E che gli Arabi, specialmente sul versante tirrenico meridionale della Calabria, abbiano giocato un influsso culturale e sociale estremamente importante in sinergia con una cultura ebraica tutt’altro che marginale lo testimoniano i reperti linguistici misti ancora oggi vivissimi nella nostra onomastica (Modafferi, Morabito, Gangemi, Bosurgi, Macaluso o Molluso) o comunque nel nostro dialetto.

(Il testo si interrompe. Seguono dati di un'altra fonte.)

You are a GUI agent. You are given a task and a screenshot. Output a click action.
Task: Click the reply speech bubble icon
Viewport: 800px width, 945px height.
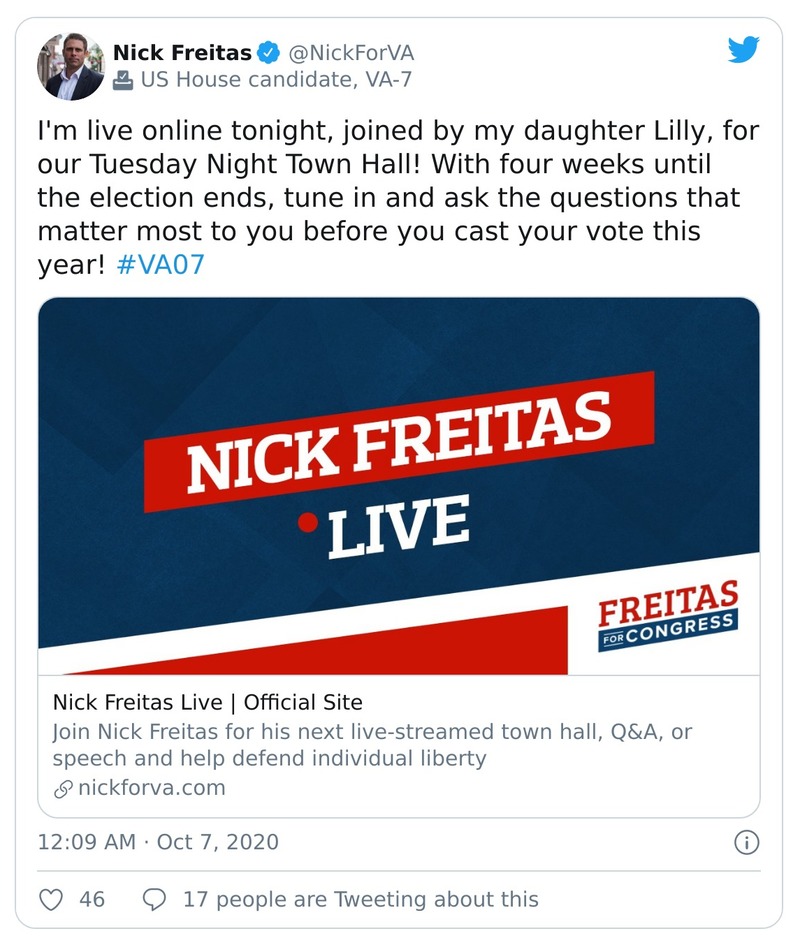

A partire dal IX secolo gli Arabi avevano sottratto le campagne alla sterilità del latifondo ,impiantando nuove colture, sperimentando nuove tecnologie ,dando ai lavoratori della terra una dignità che mai essi avevano avuto ed insieme ad essa una nuova lingua che si sovrapponeva nella ricchezza lessicale al tessuto morfosintattico greco e latino.
Furono poi gli Ebrei che anche dopo la cacciata definitiva degli Arabi da parte di Federico II, continuarono ad adoperare e disseminare un po’ dovunque la lingua araba almeno fino a buona parte del XV secolo.
La strada di epoca tardo imperiale rinvenuta a monte di "Mella" |
Tanti gli esempi ancora vivissimi nella zona oppidese e , in genere, in molte parti del territorio calabro: Catusu (Kadus - condotto); zuccu (sukkar –ceppo); gebbia (gebya – cisterna); margiu (marg’ – campo incolto); tuminu (tumjnu – misura agraria); balata (balat – lastra); frastanaca (bistinaka – carota selvatica); gambittu (gammit – canale); rotulu, tuminu, cafisu ( ratl, kafiz, tumn – unità di misura); tafareja (tafarija - cesto); zirra, giarra (zir- orcio); saladda (saladdah – coperta grezza di lana); fannacca (hannaka - collana di ortaggi); farrubbu (harrub – carrubo); gazzana (hazana – nicchia); musulucu ( musluq – formaggio fresco ); tamarru (tammar – uomo grossolano);varda (barda’a – soma-sella); afra (hafr – alloro); cuscussu (kuskus – semolino).
Il/la Mellah di Oppidum, a differenza di tante altre sorte nelle vicinanze di altri luoghi, ebbe la singolare ventura di crescere sul sito nobilissimo, ma ormai quasi illeggibile, dell’antica città pre-romana , quella città che da alcuni anni sta venendo alla luce a poche decine di metri dall’antica cinta muraria medievale di Oppidum ed alla quale ancora ci si rifiuta pavidamente di dare un nome, il suo vero nome , Mamertum, anche dopo che Rubbettino, con il suo indubbio acume che dà lustro all’editoria e alla cultura calabrese, già da dodici anni ha ripubblicato, dopo quasi cinque secoli dalla prima e unica edizione del 1516 (Benedetto Clausi “Ridar voce all’antico padre”, Rubettino, 2000 ) l’edizione erasmiana delle lettere di Gerolamo, nella quale, a pag.273 si legge con estrema chiarezza: “Spartiatae et Messeni “Mamertiam” appellant regionem omnem ad Mamertum Oppidum pertinentem”, dove l’indicazione di Oppidum è chiaramente riferibile a una città specifica e non a un qualsiasi luogo fortificato.
Ma erano proprio necessari i riferimenti bibliografici, che per secoli sono stati discordi ed hanno oscillato su Oppido e Martirano , per dare un sito a quell’antica Mamertum, accuratamente descitta da Strabone, che gli archeologi hanno già documentato da almeno venti anni in zona Mella di Oppido e che si ostinano ancora a chiamare sbrigativamente solo “Mella”?